» Work instructions
#1 Please decide whether each statement (a), (b), (c) agrees with the text below on platelet mechanics, answering yes or no and quoting the deciding words of the text. (a) Platelets complete contraction within 15 minutes. (b) Clots in patients with haemophilia are stiffer than in healthy subjects. (c) Adding platelets raises the elastic moduli of fibrin gels by about tenfold.
#2 Answer these questions from the text on platelet mechanics:
(a) What method was used to measure the mechanics and dynamics of single platelets?
(b) What average maximum contractile force can individual platelets generate?
(c) How do clots in young heart attack patients differ from those in healthy subjects?

(Selected excerpt Opens)

Published in final edited form as:
Published online 2010 December 5. doi:  10.1038/nmat2903
PMCID: PMC3236662

Mechanics and contraction dynamics of single platelets and implications for clot stiffening


Platelets interact with fibrin polymers to form blood clots at sites of vascular injury13. Bulk studies have shown clots to be active materials, with platelet contraction driving the retraction and stiffening of clots4. However, neither the dynamics of single-platelet contraction nor the strength and elasticity of individual platelets, both of which are important for understanding clot material properties, have been directly measured. Here we use atomic force microscopy to measure the mechanics and dynamics of single platelets. We find that platelets contract nearly instantaneously when activated by contact with fibrinogen and complete contraction within 15 min. Individual platelets can generate an average maximum contractile force of 29 nN and form adhesions stronger than 70 nN. Our measurements show that when exposed to stiffer microenvironments, platelets generated higher stall forces, which indicates that platelets may be able to contract heterogeneous clots more uniformly. The high elasticity of individual platelets, measured to be 10 kPa after contraction, combined with their high contractile forces, indicates that clots may be stiffened through direct reinforcement by platelets as well as by strain stiffening of fibrin under tension due to platelet contraction. These results show how the mechanosensitivity and mechanics of single cells can be used to dynamically alter the material properties of physiologic systems.

At sites of vascular injury, platelets and fibrin polymers interact to form blood clots that prevent haemorrhage. During clot formation, platelets bind to the fibrin network and aggregate. Actomyosin-based contraction of individual platelets then leads to substantial decreases in clot size and exerts significant strains on fibrin scaffolds2, altering clot organization and stiffness. Indeed, the addition of platelets increases the elastic moduli of fibrin gels by approximately tenfold, according to bulk studies of isometrically contracting clots4,5. As clots are exposed to a wide range of external forces in a haemodynamic environment, clot mechanical properties affect numerous aspects of haemostasis and thrombosis6, and recent clinical studies have correlated altered clot mechanics with disease states. For example, clots in young heart attack patients are much stiffer and resistant to degradation than in healthy subjects7. Conversely, clots in patients with bleeding disorders such as haemophilia are much softer and prone to degradation than in healthy subjects8. Interest in the factors that control clot mechanics has therefore focused attention on the role of platelets and fibrin.

Assays developed over the past few decades have provided measurements of the total contraction force exerted during clot retraction and of the mechanical properties of fibrin gels with and without platelets, but only at the bulk clot level4,9. As platelets drive clot contraction, single-cell measurements are required to obtain a mechanistic understanding of the retraction process and to identify specific therapeutic targets for disease states in which platelet/clot retraction is pathologically altered. However, the complexity of clots makes isolation and investigation of individual platelet and fibrin polymer behaviour difficult. Recent in vitro studies have provided new insight into the mechanical properties of fibrin polymers10,11, particularly the high extensibility of fibrin. Less is known about single-platelet mechanics, owing in part to platelets’ small size and their propensity to rapidly activate, adhere, and spread onto flat surfaces12. The elastic modulus of a contracted platelet remains unknown, and basic biophysical characteristics of individual contracting platelets, such as timescale, maximum contraction forces, and adhesion strength, have not been measured.

(Selected excerpt Closes)
(Input data Opens)

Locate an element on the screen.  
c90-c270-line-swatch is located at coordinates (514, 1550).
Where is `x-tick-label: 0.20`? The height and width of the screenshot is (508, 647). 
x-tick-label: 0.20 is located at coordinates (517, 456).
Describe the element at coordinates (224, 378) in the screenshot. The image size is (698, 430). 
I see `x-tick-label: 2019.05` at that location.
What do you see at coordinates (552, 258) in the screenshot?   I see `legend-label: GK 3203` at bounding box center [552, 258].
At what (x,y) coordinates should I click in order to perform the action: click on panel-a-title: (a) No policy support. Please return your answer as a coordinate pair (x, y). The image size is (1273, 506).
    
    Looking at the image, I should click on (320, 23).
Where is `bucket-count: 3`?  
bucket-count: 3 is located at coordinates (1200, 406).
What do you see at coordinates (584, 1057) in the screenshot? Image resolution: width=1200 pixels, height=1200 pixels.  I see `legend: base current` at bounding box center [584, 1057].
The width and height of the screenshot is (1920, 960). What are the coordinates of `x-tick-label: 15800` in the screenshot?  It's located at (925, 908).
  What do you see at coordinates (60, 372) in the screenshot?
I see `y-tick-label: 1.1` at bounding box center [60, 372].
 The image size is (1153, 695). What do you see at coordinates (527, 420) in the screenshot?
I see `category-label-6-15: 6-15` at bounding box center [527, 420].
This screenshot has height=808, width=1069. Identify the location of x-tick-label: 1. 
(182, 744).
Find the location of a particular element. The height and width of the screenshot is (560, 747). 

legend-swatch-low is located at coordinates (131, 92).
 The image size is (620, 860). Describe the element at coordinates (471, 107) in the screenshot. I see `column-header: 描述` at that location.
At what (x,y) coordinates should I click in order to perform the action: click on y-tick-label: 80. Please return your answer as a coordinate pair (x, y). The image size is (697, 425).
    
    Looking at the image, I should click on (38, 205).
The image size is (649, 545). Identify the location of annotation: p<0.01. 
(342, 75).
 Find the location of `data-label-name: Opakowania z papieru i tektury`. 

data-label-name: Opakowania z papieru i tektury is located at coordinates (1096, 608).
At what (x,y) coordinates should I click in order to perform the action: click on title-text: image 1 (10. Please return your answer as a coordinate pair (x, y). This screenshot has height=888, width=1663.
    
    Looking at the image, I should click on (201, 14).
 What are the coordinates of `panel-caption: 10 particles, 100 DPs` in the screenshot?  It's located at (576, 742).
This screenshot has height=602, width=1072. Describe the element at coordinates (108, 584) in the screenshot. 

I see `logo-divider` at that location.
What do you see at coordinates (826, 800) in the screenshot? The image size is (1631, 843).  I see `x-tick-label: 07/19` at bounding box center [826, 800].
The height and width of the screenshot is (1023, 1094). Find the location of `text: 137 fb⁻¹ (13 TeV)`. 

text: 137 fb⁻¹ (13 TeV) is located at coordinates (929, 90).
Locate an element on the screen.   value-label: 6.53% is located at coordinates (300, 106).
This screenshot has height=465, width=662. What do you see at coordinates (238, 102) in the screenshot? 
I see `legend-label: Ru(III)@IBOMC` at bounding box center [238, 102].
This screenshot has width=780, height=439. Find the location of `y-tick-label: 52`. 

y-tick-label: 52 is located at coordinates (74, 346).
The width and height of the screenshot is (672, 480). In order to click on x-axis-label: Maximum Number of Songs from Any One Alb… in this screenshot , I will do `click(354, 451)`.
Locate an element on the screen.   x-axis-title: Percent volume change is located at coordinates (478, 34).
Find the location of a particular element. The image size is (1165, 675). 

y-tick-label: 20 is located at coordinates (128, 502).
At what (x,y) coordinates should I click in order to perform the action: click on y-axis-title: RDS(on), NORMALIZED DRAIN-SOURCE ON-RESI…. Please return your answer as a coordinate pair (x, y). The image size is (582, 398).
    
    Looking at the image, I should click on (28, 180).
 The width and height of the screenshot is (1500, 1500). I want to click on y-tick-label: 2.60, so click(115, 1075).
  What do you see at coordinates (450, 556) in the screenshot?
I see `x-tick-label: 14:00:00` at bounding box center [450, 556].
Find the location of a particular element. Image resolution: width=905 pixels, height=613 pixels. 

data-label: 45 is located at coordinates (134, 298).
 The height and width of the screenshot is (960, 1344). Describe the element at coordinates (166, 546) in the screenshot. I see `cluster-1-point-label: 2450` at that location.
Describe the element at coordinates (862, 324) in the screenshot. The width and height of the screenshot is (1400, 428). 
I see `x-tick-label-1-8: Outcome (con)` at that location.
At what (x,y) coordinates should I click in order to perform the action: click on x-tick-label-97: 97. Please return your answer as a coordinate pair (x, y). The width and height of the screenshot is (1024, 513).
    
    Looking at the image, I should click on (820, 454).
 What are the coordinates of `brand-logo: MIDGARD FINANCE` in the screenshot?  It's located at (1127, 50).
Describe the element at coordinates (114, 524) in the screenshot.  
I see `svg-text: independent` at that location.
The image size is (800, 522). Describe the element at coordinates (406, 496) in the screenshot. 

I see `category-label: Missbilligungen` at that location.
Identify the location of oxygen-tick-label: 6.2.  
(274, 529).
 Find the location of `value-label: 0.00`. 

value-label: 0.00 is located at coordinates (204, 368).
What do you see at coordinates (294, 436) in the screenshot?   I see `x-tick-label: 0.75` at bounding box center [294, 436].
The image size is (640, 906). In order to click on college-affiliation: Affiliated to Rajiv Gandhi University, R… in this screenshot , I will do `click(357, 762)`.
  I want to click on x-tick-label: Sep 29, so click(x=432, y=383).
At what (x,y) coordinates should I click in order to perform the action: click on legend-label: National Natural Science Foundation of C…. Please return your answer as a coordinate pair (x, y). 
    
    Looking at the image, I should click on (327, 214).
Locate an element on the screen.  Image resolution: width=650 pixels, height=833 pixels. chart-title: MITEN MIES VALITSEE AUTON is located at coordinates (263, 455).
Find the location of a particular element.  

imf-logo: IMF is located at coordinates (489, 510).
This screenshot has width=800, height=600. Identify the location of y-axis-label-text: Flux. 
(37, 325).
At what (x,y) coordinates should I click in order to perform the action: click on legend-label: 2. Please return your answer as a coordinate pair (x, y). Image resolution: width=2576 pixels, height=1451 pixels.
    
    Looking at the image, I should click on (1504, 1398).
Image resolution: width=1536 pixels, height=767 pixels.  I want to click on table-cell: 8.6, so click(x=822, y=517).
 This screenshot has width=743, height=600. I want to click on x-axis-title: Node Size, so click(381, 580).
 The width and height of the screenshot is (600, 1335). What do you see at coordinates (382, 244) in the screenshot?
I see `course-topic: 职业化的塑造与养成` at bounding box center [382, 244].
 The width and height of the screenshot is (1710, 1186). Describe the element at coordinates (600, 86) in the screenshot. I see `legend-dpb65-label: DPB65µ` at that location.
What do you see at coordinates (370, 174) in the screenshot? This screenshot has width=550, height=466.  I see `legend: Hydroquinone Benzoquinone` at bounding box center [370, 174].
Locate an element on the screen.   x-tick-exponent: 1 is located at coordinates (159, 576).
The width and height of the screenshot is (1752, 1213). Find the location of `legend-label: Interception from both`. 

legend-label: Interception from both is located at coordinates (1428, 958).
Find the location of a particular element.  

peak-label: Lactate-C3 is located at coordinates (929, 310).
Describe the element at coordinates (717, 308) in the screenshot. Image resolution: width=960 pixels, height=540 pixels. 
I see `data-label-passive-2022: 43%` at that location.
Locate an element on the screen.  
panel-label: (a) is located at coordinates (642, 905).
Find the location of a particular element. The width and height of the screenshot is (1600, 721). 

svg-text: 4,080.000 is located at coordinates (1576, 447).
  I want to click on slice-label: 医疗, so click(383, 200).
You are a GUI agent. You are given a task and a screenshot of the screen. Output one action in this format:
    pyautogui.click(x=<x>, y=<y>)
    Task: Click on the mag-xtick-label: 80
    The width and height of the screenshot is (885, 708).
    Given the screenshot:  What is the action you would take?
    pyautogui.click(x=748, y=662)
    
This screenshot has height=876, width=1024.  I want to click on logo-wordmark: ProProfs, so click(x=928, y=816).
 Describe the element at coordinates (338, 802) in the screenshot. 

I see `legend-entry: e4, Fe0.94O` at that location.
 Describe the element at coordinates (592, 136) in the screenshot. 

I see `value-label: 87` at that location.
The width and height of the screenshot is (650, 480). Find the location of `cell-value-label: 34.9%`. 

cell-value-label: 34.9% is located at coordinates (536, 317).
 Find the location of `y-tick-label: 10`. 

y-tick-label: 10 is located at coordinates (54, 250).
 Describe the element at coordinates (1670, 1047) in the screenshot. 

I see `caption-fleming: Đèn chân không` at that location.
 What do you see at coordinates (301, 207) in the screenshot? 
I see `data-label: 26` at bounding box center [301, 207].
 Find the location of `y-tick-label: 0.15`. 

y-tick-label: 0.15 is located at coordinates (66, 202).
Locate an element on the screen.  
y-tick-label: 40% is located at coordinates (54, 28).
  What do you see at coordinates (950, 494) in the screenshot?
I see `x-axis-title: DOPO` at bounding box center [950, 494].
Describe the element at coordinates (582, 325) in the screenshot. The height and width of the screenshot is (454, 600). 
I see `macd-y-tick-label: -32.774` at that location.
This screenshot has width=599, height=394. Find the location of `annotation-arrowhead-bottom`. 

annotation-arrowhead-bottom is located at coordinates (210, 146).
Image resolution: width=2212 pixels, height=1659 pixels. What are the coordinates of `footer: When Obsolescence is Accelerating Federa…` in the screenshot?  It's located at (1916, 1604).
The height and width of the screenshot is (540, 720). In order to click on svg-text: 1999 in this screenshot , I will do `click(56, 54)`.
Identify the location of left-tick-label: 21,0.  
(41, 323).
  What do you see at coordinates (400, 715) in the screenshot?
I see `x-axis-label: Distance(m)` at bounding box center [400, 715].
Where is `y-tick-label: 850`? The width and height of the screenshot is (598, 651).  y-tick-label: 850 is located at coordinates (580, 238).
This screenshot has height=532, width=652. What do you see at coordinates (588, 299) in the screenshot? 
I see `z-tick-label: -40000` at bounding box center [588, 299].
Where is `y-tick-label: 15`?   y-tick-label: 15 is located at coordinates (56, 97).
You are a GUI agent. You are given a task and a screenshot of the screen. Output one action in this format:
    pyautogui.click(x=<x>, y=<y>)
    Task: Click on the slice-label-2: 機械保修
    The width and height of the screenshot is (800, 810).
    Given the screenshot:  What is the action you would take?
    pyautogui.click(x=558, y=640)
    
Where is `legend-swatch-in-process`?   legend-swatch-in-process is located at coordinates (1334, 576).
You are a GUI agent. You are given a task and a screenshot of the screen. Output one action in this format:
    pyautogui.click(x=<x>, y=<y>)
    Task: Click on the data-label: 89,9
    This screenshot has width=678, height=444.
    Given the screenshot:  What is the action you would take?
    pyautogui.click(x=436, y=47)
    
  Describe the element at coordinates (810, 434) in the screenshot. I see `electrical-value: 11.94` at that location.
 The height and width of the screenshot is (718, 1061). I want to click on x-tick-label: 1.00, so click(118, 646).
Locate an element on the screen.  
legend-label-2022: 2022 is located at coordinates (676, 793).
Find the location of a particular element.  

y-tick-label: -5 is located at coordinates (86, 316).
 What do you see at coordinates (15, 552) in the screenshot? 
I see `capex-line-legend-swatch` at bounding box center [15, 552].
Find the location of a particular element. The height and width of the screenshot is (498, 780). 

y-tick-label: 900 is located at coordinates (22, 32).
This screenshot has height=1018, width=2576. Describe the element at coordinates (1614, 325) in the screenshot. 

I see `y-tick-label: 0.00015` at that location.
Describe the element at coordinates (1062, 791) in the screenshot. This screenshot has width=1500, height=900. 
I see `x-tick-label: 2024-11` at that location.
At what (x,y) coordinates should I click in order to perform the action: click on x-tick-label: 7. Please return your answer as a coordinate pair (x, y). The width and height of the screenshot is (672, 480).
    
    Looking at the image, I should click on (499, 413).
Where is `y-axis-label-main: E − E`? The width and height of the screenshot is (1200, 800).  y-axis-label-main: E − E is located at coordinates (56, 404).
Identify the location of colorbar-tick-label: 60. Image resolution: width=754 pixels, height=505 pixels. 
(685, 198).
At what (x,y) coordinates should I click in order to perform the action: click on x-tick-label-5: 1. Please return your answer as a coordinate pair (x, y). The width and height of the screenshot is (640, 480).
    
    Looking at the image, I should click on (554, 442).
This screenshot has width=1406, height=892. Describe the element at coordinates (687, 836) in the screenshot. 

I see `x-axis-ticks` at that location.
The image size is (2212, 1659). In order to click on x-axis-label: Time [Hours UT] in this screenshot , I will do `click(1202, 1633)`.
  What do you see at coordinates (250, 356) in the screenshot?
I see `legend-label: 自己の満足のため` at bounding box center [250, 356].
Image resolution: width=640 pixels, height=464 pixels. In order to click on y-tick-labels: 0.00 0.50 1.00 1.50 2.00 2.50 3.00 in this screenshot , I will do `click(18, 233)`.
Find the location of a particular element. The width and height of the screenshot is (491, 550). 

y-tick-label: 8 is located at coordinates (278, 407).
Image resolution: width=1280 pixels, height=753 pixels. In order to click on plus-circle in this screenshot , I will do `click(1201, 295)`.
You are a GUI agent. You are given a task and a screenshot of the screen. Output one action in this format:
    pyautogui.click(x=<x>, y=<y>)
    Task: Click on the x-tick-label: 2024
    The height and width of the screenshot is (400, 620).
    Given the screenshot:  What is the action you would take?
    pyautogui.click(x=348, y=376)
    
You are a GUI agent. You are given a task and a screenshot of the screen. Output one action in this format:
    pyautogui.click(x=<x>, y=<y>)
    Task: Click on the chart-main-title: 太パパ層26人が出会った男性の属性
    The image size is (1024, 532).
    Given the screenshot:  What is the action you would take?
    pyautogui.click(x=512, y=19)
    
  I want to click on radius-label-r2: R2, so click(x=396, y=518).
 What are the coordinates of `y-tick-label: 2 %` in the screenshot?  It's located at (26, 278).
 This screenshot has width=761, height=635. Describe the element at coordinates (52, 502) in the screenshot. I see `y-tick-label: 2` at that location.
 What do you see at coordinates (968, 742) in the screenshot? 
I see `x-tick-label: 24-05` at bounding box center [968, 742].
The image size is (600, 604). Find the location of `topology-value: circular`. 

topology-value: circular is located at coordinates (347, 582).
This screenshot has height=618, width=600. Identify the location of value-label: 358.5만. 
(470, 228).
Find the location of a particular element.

(Input data Closes)

» Responses to the tasks
#1
(a) Yes: "complete contraction within 15 min"
(b) No: "clots in patients with bleeding disorders such as haemophilia are much softer and prone to degradation than in healthy subjects"
(c) Yes: "the addition of platelets increases the elastic moduli of fibrin gels by approximately tenfold"

#2
(a) Atomic force microscopy
(b) 29 nN
(c) They are much stiffer and resistant to degradation.